_WORK TO DO:_
a: Answer each question from the piece about pool in New Orleans:
(i) What advice is given right after "He Said:"?
(ii) At what age does the piece say that advice is difficult to follow?
(iii) What is a game against one of the best players likened to?
b: Carry on the piece about pool in New Orleans, starting after its final line.

Running the Table: Pool in New Orleans

cc image courtesy Tequilashooters @Flickr

He Said:

Never play the old guys for money

Good advice. Easy to digest, and difficult to follow when you’re twenty years old and dead solid certain you’re the best guy in the room.

Pool playing has a terrific elegance that reveals itself in the illusion of simplicity. For a great player, the shots line themselves up. The cue drifts with inevitability, and sinking ball after ball appears to be a trivial thing. The great beauty of the game emerges when the ruthless precision and geometry disappear. The best players don’t look like they’re trying very hard at all. When you run into one of those guys, a game can be like a ten minute crawl over broken glass. You’re sweating every shot, and his very casualness is a provocation. When you are one of those guys, it’s ten minutes you wish would never end.

I’ve been on both sides of that.

_ROWS:_
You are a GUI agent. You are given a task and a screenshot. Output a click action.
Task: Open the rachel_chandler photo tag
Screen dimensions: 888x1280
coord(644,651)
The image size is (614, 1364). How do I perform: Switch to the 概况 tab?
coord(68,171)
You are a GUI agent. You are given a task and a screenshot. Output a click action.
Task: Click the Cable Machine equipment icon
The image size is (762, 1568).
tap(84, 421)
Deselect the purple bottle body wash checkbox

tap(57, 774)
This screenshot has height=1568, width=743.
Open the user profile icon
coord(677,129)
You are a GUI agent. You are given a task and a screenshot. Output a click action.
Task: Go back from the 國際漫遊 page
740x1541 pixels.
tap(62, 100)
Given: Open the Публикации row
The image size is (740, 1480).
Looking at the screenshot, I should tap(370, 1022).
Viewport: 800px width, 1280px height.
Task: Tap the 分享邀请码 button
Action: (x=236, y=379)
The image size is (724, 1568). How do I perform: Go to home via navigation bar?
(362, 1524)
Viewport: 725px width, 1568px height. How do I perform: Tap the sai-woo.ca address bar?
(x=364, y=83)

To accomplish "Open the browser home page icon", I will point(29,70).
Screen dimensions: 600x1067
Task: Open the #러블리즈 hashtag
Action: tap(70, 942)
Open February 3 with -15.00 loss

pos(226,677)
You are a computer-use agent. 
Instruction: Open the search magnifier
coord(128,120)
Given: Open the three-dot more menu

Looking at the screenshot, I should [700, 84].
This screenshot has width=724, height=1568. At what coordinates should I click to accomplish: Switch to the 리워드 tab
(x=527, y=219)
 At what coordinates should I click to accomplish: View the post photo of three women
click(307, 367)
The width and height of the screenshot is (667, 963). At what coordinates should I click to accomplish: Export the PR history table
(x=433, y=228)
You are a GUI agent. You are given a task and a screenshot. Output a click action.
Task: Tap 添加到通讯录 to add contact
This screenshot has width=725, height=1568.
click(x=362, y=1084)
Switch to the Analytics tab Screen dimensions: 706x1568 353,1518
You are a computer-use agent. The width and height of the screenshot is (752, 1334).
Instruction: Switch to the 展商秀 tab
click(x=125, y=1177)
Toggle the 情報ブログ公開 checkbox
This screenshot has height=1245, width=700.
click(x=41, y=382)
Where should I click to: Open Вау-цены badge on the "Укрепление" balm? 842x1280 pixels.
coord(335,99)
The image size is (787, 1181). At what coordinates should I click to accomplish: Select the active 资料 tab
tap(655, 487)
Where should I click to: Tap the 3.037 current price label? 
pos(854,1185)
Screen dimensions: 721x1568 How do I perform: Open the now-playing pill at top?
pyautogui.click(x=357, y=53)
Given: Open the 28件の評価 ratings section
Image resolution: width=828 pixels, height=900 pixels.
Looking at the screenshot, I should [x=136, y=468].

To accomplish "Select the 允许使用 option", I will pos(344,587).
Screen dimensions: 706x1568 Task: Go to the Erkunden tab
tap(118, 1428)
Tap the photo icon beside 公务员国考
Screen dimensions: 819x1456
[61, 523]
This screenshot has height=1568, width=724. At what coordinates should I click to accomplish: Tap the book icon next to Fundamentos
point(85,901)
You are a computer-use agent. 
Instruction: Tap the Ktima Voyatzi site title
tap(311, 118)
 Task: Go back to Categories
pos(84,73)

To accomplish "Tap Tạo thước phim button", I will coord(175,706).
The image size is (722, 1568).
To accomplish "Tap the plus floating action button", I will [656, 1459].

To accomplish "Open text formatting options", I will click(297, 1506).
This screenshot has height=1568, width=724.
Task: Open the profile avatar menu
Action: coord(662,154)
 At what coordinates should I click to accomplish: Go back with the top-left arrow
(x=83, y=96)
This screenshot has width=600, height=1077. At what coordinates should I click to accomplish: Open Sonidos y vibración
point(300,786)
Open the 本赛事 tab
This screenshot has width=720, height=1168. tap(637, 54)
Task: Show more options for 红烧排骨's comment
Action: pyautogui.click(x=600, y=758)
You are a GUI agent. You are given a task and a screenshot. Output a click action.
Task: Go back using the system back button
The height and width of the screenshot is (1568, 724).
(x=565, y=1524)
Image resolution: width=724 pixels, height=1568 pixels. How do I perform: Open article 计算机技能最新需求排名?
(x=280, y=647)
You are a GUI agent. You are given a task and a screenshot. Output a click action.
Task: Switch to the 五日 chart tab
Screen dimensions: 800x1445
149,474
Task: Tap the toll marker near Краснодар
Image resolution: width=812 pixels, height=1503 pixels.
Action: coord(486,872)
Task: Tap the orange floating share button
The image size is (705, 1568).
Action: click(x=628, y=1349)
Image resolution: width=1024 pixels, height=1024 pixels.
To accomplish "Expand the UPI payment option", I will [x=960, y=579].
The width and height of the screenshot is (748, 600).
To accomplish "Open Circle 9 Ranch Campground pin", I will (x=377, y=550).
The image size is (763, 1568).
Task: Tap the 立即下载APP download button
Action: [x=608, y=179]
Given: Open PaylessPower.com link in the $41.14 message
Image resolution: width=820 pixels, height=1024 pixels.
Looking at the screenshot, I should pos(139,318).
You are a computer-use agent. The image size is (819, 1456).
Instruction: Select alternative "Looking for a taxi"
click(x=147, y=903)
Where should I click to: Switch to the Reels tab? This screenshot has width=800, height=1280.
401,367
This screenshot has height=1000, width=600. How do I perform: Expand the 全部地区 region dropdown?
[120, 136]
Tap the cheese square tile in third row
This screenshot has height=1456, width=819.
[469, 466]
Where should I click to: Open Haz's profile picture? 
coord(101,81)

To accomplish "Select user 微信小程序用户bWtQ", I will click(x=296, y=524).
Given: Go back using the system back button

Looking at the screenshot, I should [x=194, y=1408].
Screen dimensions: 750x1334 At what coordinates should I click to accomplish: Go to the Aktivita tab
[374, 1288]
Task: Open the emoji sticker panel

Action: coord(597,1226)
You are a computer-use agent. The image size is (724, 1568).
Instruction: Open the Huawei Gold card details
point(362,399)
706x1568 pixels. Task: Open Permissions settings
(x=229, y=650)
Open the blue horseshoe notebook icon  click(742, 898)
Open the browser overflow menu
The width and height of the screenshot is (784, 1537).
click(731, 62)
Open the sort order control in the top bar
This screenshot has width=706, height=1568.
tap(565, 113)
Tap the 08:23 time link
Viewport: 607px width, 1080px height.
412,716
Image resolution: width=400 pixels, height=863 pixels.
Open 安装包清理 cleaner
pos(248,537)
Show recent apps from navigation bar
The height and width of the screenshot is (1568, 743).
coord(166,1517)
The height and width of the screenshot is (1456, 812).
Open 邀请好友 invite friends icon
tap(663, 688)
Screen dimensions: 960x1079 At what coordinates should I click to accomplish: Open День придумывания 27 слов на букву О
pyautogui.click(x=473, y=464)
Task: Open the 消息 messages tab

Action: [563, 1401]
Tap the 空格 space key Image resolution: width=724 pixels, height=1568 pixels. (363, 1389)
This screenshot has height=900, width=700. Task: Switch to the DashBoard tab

_ANSWERS GIVEN:_
a:
(i) Never play the old guys for money.
(ii) Twenty years old.
(iii) A ten minute crawl over broken glass.

b:
As is so often the case, it started with a girl. I can’t remember who she was, but I’ve never forgotten her laughing at me. I was sixteen, and a few of us ended up at N & N’s Pool Hall on Carrollton Avenue near Canal. A sketchy place right out of central casting. Tables in the back, day drinkers still around for the night shift on stools in the front, and a couple of bullet holes in the front door. I’d seldom if ever picked up a cue, and I’m sure the unlikelihood that any ID’s would be checked was what drove us to play a few games. The game seemed so easy until I tried it myself, and I was outwardly a good sport in my role as the evening’s comic relief. On the inside it was a different story.

Pool is a public thing, rooted in arrogance: Achilles and Hector before the gates of Troy to see who’s the best. Lose, and you step to the back of the line. Win, and you stay on the table while others pay to take their best shot at you, quarters in stacks marking how many are in the queue. Five games in a row. Ten. Twenty. Sometimes enough that there are no stacks left, no more challengers in the room. The river of king-of-the-hill hubris that runs beneath the technical mastery of the game is what makes it so potently addictive.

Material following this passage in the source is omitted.